April 8th, 2011 · 1 Comment · Film Reviews


2 out of 4 stars

In the Brandon Fibbs Book of Movieisms it is stated: “A bad film is not the worst kind of film. A bad film is simply bad. It does not aspire to be anything better. But a film with potential to be great that squanders its promise by either action or inaction is a far more egregious and indefensible transgression.” Guess which category Hanna falls into?

Hanna (Saoirse Ronan) is your typical 16-year-old girl. She has above average intelligence, is phenomenally inquisitive, speaks a half dozen languages, lives off the grid in a remote cabin below the Arctic circle (spectacularly photographed by cinematographer Alwin Kuchler), hunts elk with a bow and arrow, and is capable of taking out a special forces platoon without so much as breaking a sweat. Come to think of it, she’s nothing like your typical 16-year-old girl.

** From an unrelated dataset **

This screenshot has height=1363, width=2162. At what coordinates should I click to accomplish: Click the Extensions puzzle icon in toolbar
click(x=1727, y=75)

In this rustic home school, where the only text books are old encyclopedias and a worn copy of Grimm’s Fairy Tales, the motto is simple: “Adapt or die.” Hanna’s ex-CIA father Erik (Eric Bana) is the ultimate survivalist and has trained his daughter to be the perfect assassin for what he knows must come—the day Hanna’s natural desire to see the outside world runs her headlong into Marissa Wiegler (Cate Blanchett), Erik’s old handler, who harbors one hell of a longstanding grudge. That day is now.

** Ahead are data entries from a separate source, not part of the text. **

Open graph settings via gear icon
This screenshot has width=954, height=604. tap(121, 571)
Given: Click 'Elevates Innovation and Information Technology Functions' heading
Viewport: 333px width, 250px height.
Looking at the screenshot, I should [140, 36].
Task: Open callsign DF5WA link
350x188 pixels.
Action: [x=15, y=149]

Hanna follows its protagonist from icy Finland to a secret subterranean base in the deserts of Morocco to the streets of Berlin, while eluding agents (Tom Hollander as a sadistic, whistling assassin in a yellow tracksuit) dispatched to take her out. Along the way, Hanna confronts startling revelations about her existence and uncertainty about her very humanity. Hanna is basically a coming-of-age story, a journey of self-discovery with heavy assault weaponry.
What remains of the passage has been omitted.